Conflicts of interest: The author has no conflict of interest to declare.

Figures

Figure 1
Figure 1. Overview of ammonia induced metabolic and signaling perturbations
Impaired hepatic ureagenesis results in skeletal muscle hyperammonemia. Ammonia transcriptionally upregulates myostatin via a p65NFkB mediated mechanism and decreases α ketoglutarate by cataplerosis. Reduction in α ketoglurate can stabilize hypoxia inducible factor 1α (HIF1α) that in turn can activate myostatin and inhibit pyruvate to acetyl CoA oxidation (dotted lines are preliminary studies from our laboratory).
Figure 2
Figure 2. Metabolic abnormalities that contribute to and potential therapeutic targets
Accelerated lipolysis generates acetyl CoA from fatty acids due to impaired pyruvate dehydrogenase (PDH) by hypoxia inducible factor 1α (HIF1α) via pyruvate dehydrogenase kinase (PDK) and possibly directly by ammonia. Cataplerosis of α-ketoglutarate (αKG) by to form glutamate is a metabolic disposal pathway activated in the muscle during hyperammonemia. Lower αKG results in stabilization of HIF1α, decreased mTORC1 activation and decreased tricarboxylic acid (TCA) cycle flux and lower ATP synthesis. These perturbations contribute to lower protein synthesis.

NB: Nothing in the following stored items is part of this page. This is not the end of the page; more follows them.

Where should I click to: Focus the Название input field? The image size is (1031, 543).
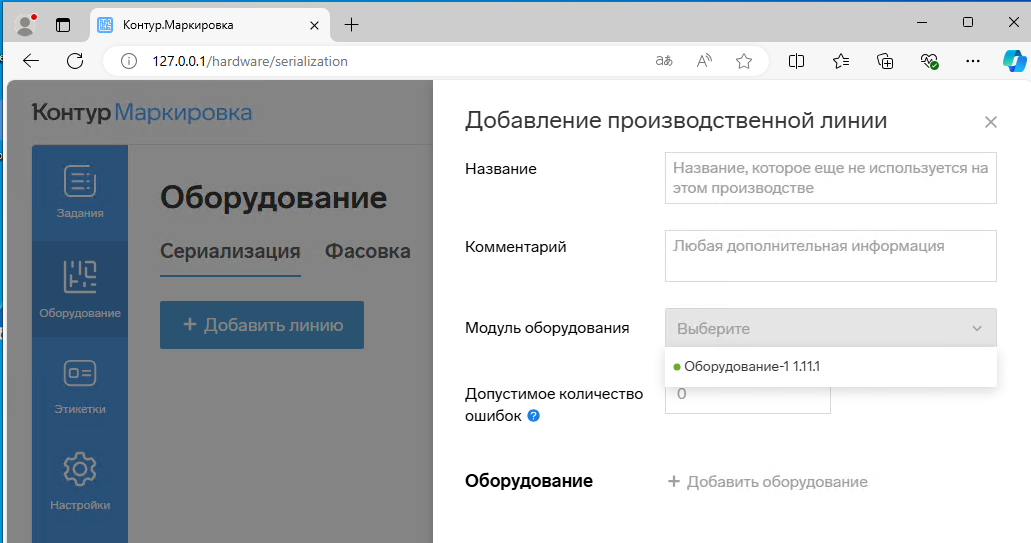click(x=830, y=178)
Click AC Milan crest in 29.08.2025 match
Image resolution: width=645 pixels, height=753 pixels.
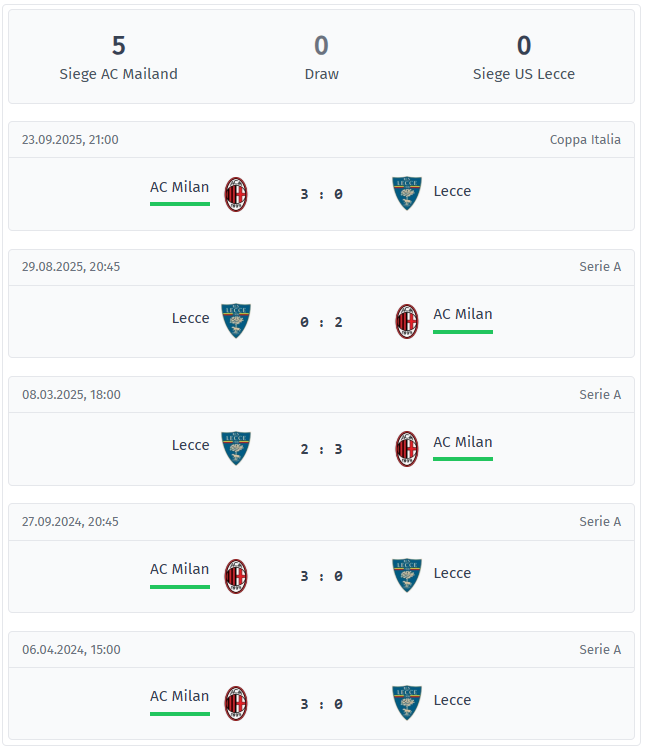pyautogui.click(x=406, y=321)
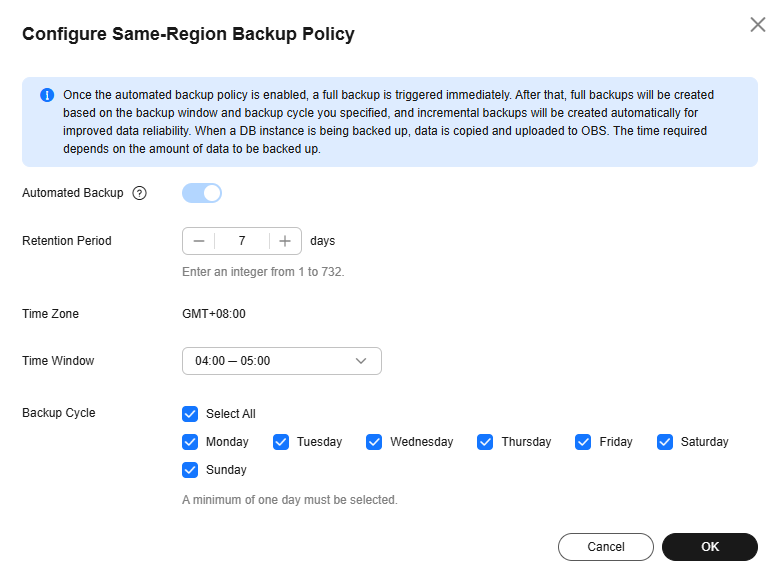Click the Time Window chevron arrow
Viewport: 780px width, 577px height.
pos(361,361)
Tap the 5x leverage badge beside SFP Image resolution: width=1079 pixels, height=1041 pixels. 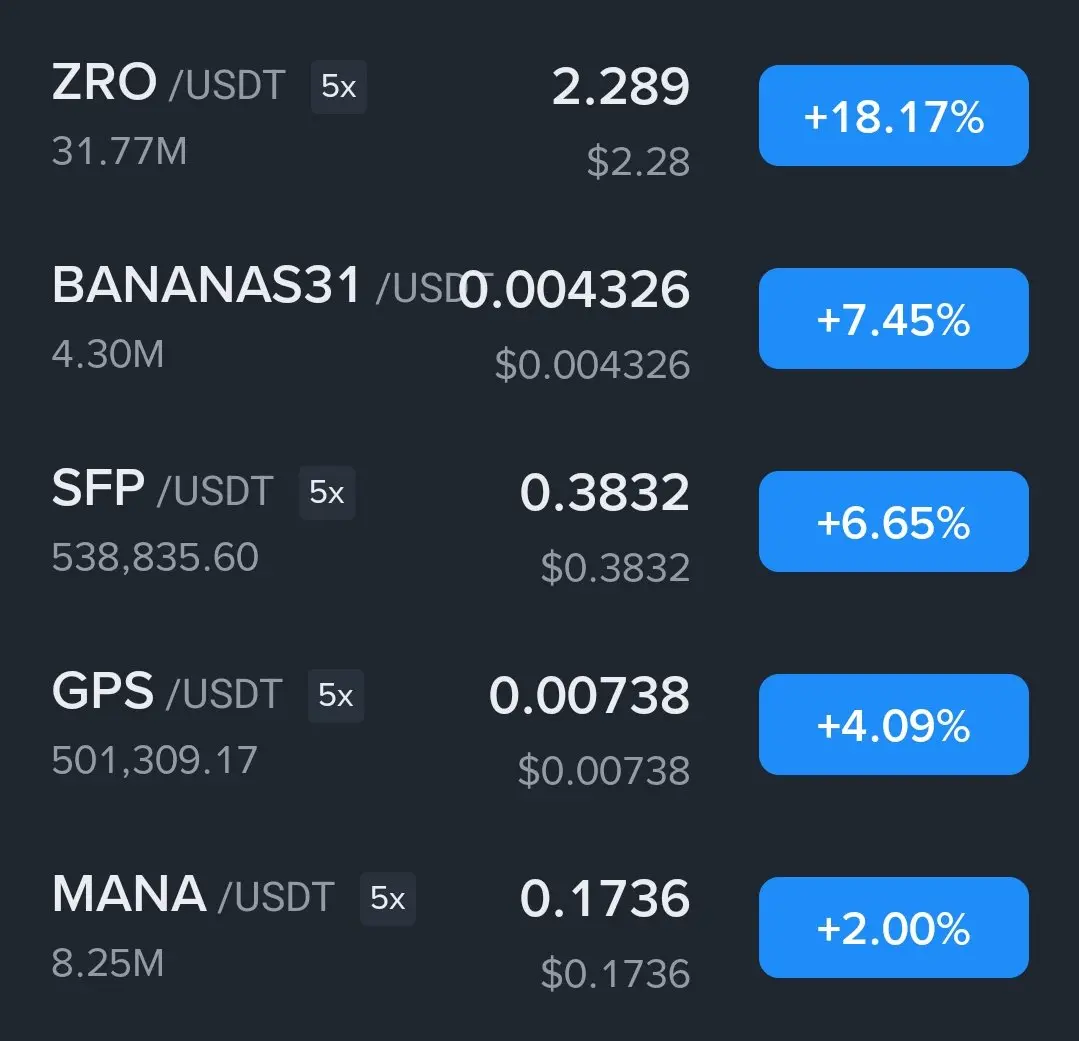click(326, 492)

Homeostatic responses include the utilization of branched chain amino acids to provide anaplerosis for generate αKG (isoleucine, valine) and acetyl CoA (leucine, isoleucine) with increased transport of branched chain amino acids from circulation for metabolic disposal. Ammonia via a p65NFkB mediated mechanism also activates myostatin that in turn inhibits mTORC1. These metabolic and molecular perturbations contribute to decreased sensitivity to anabolic stimuli (anabolic resistance) that can be potentially reversed by intervention at targeted sites. 1. Long term ammonia lowering strategies. 2. Myostatin blocking agent including antagomirs. 3. L-leucine provides acetyl-CoA, activates mTORC1 and protein synthesis. 4. Glucogenic amino acids can be a source of anaplerotic input to provide succinyl CoA replacing the loss of (cataplerosis) of αKG that is converted to glutamate during hyperammonemia (since skeletal muscle cannot generate urea). 5. Cell permeable esters of αKG are a potential strategy to reverse cataplerosis and a novel method to increase muscle ammonia disposal. 6. Physical activity stimulates mTORC1 via phosphatidic acid.
Figure 3
Figure 3. Overview of strategies to reverse sarcopenia and potentially contractile dysfunction in cirrhosis
Bold, oval encircled targets and putative interventions (italics). Liver transplantation is a definitive therapy but may not reverse sarcopenia. Hyperammonemia is the best studied mediator of the liver-muscle axis but duration of therapy needed to lower muscle ammonia is not known. It is also not known if lowering muscle ammonia will indeed reverse the metabolic and molecular perturbations in the muscle with functional translation into increased muscle mass, improved contractile function and better clinical outcomes. Starvation response has been addressed using frequent feeds, nocturnal meals and late evening snacks with protein supplementation and shown to be of some benefit. Direct myostatin antagonists are in various stages of development and preclinical rodent studies have shown benefit. Amino acid supplementation with branched chain amino acids, anaplerotic substrates including cell permeable tricarboxyclic acid intermediates are exciting novel approaches being evaluated in preclinical studies. Therapies to reverse hormone deficiencies and endotoxemia have not been effective but the impact of alterations in gut microbiome has not been evaluated and may be another potential therapeutic target.